22 February 2011


Not that I have a desire to be a primary care doctor. Not that I don't think they have a challenging job for which most folks are less than grateful.  BUT, if I have to trade 5 phone calls with your office for a simple medication refill for a scrip I've had for YEARS (which is somehow never simple from their end), you're doing something wrong. I would have given up at the first refill, despite the fact that every time I see my doctor, she touts the benefits and safety.  All because her office continually blocks my access.

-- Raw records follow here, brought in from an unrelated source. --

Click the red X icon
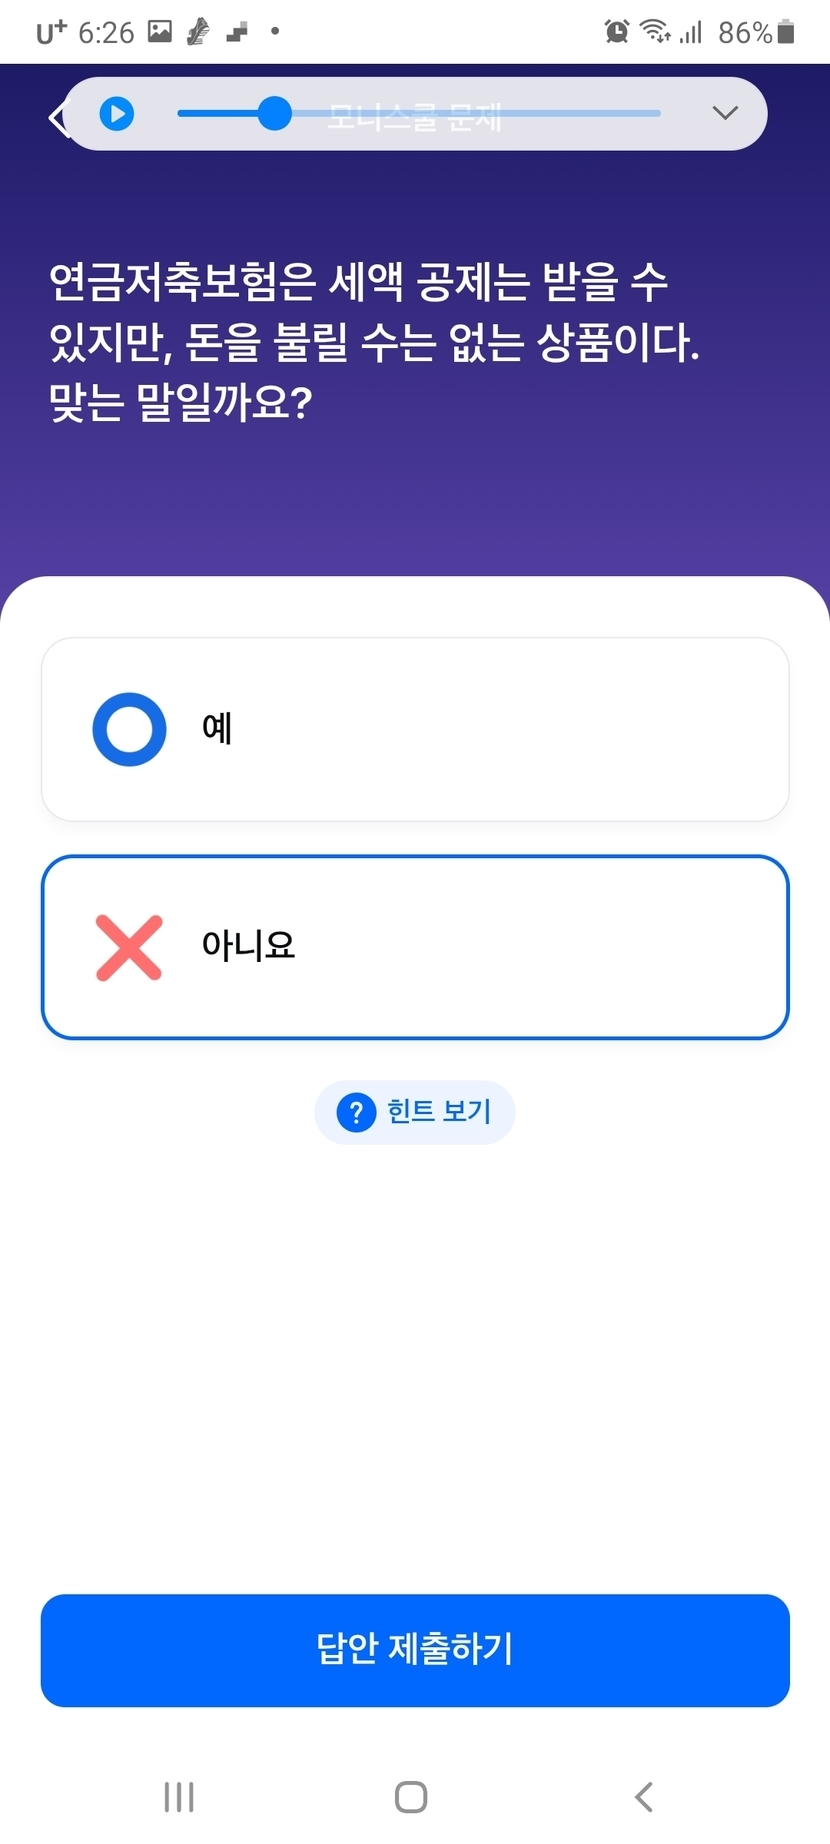 [129, 947]
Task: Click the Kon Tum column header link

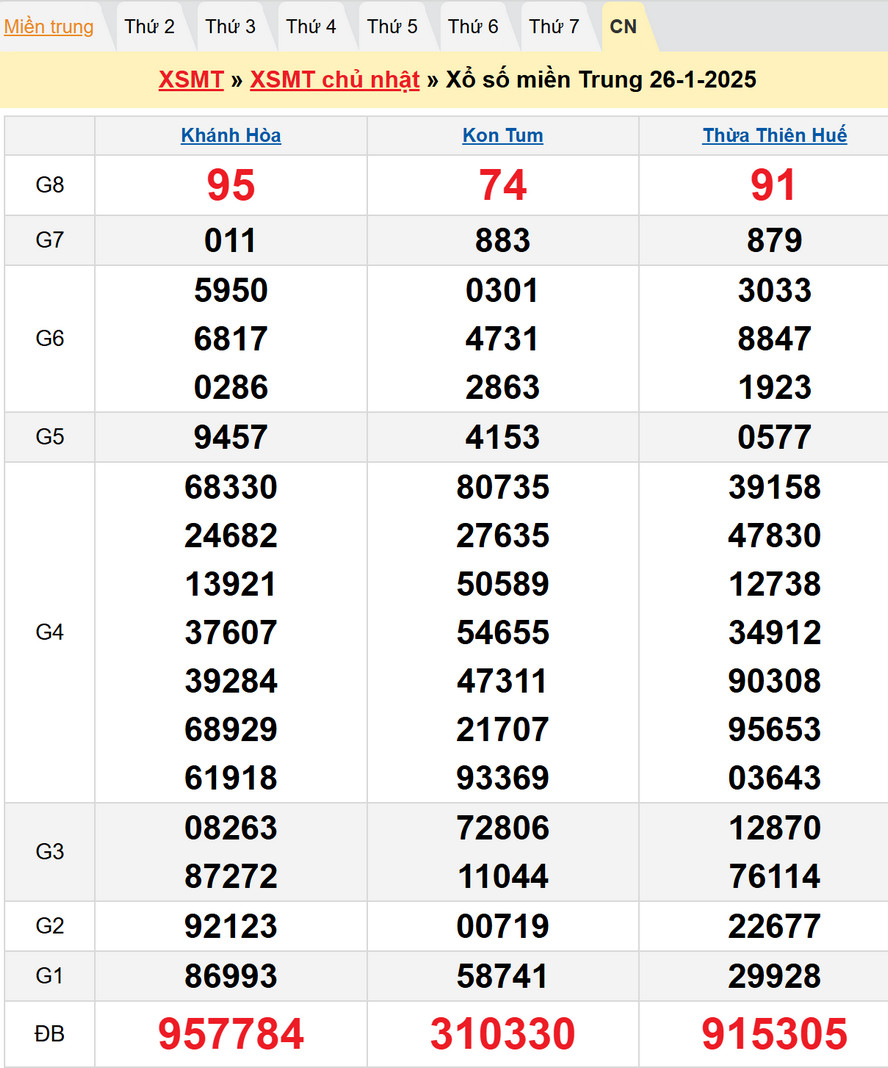Action: (503, 136)
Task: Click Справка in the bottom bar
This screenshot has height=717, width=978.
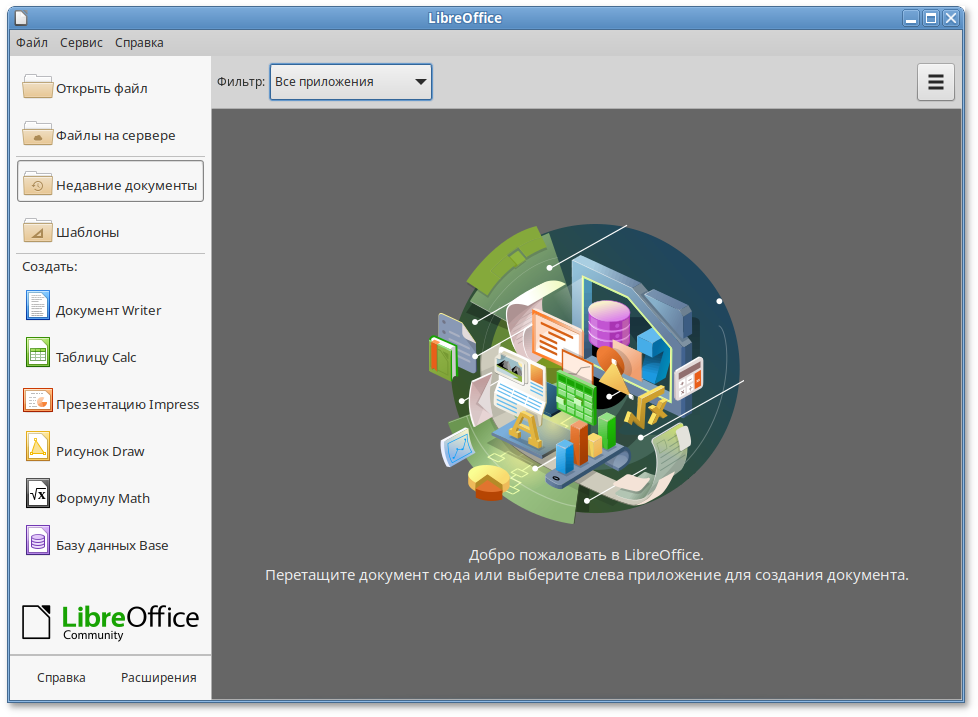Action: (61, 677)
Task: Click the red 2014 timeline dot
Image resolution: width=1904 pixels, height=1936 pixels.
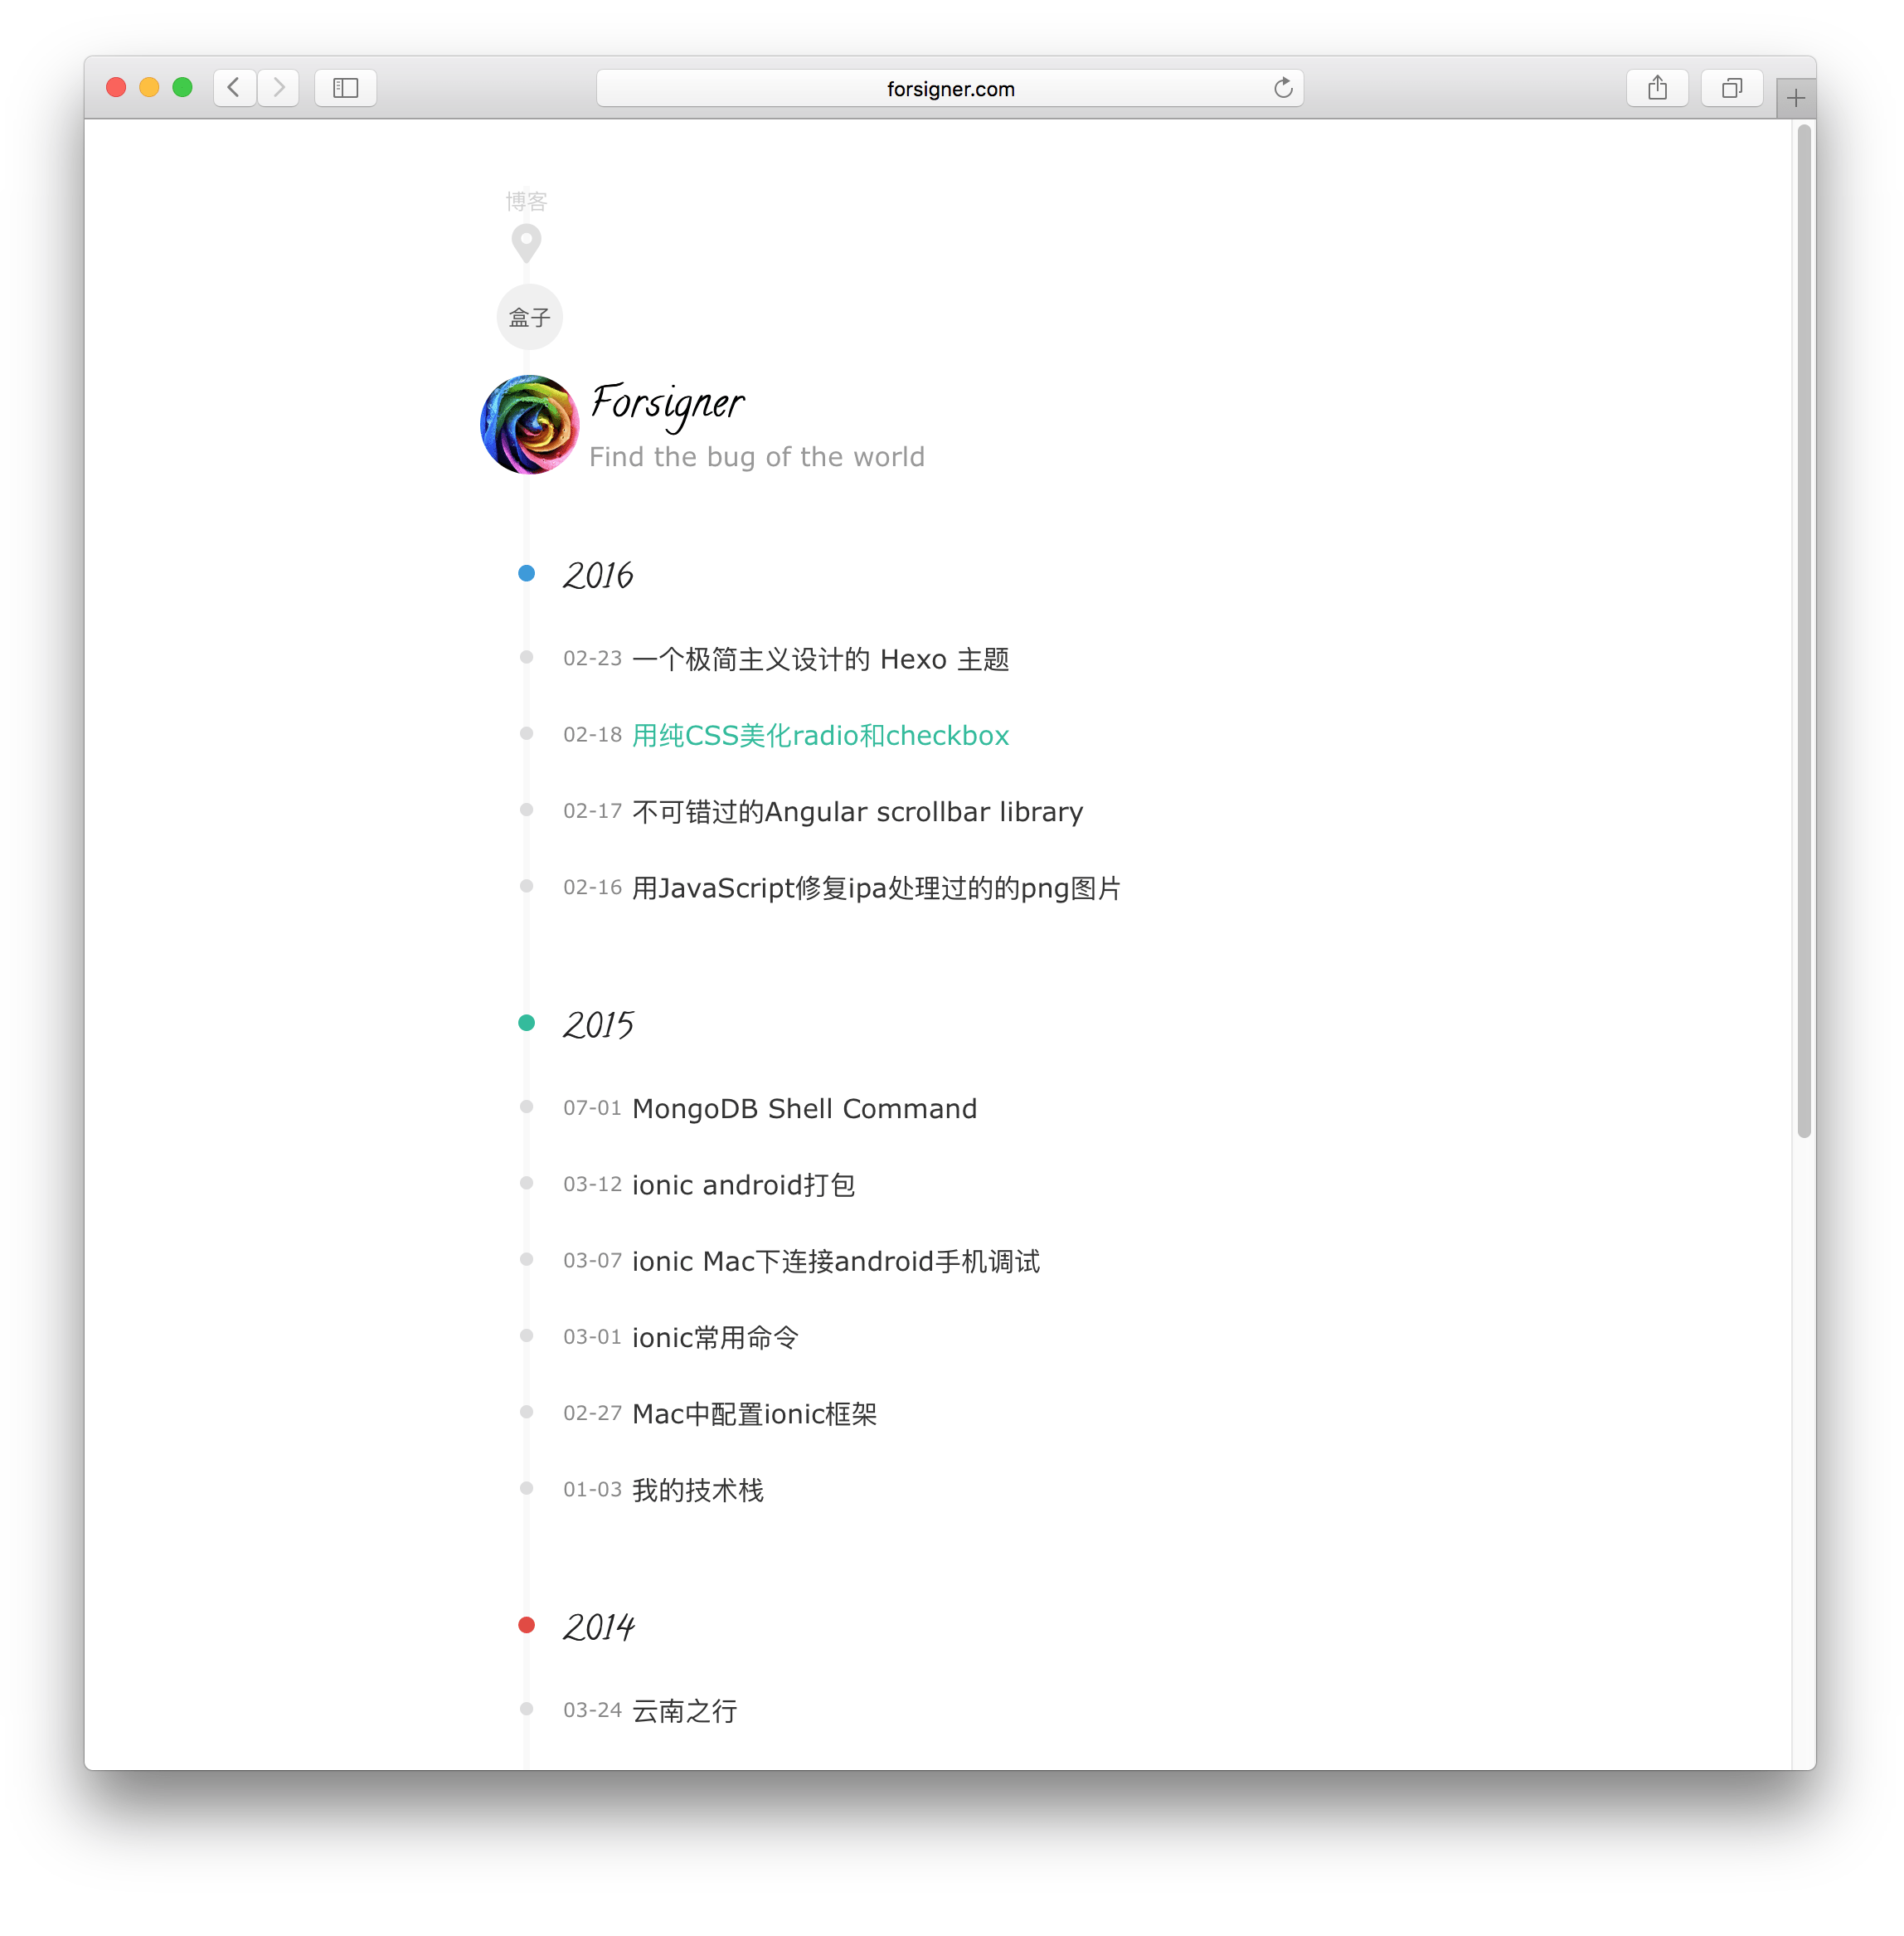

Docs want to talk about how they don't have time to spend with patients any more but nobody wants to talk about why doctors are sometimes the ones providing barriers.  Our curriculum covers all sorts of stuff about patient interactions, billing, procedures, ethics, non-compliant patients, on and on, but nobody is discussing how something like this can be improved to benefit both parties.  I'm sure it costs money for the office to have a nurse sitting around doing nothing but making phone calls for this (yet I can never get through to a live person) and I know it causes the patient great aggravation to submit an electronic request for a prescription, wait 2 days, then start playing telephone tag with the office.  There has to be a way to streamline this for both parties so it doesn't take a week and 2 hours of time to authorize the use of a non-narcotic, non-addictive prescription medication.

15 February 2011


No matter how worn down you feel, that wheel just keeps grinding away.  Medical school just doesn't quit.  Instructors come and go and I'm still sitting in the same seat, feeling the same struggle to memorize, synthesize and apply.  At least we're on to GI so when I'm feeling down I can make diarrhea jokes...when you're sliding into first and your pants begin to burst, diarrhea, diarrhea. That song is now stuck in your head, you're welcome.

02 February 2011


Since this fall, I've been a bit concerned about the lottery process for third year rotations.  There were four places I was willing to be happy about going out of ten possibilities.  The downside was that those four places had less than 25% of the student slots.  I had a strong first choice that would allow me to spend much more time home with K while the others would keep me living within 2 hours of him.  Every time I thought I had a strategy for lottery day, I would check the list again and find myself discouraged at the likely outcome of the strategy.  My future rested on a single ping pong ball.

I fully acknowledge the ridiculousness of that statement though.  It isn't my future, it isn't anything more than a place to spend a year learning to be a physician.  Yes, I was concerned about the quality of the education offered but that is extremely hard to determine from my seat in the classroom.  So much of a clinical experience depends on the specific physician, resident, nurses, etc. I will be working with and the attitude and skills I present to them.  Dr. Jones might be a terrible fit for me but a great match for the student in the next seat, but we have no way to figure that out and are left stressing over the details of location, housing options, call schedules and things we really shouldn't care this much about.

The lottery room opens and everyone heads over to their first choice site and ping pong balls go in the bucket. 1 seat is removed for the loser lotto, and my choice has 7 seats to fill with 10 balls in the bucket. I'm nervous and messaging madly with K who is peering in a window because he's not allowed inside yet. Ball after ball gets pulled and then we're done, 7 happy students. My ball is still in the bucket. Wait! My ball is still in the bucket.

There is a quick second round which is irrelevant because there are only two locations with seats open outside the lottery and those two are nobody's second choice. I joke around with the first year students running the lottery and accidentally find the girl who will be pulling the balls in the loser lotto, making sure to tell her that she's "looking" for #58. Now, K gets to come in to help me decide where to go when my ball finally gets pulled. I still have options, there are five seats left at the four places I was willing to go.  All the balls go into the bucket.

Before I even realize that we've started, they pull the first ball.  #58.  K looks at me and wonders why I'm not moving.  I'm waiting for them to realize there was a mistake, or it is a joke, or I'm not really sure what.  I get my first choice spot, crushing the hopes of the two other students who wanted it - including the friend I've sat next to in class for two years.  I leave feeling happy about my luck and upset for those still in the room, there isn't anyone in there I don't know well.  Even though the story ends happily for me, it still feels like a terrible night and a painful way to make a difficult distribution of students across clinical sites.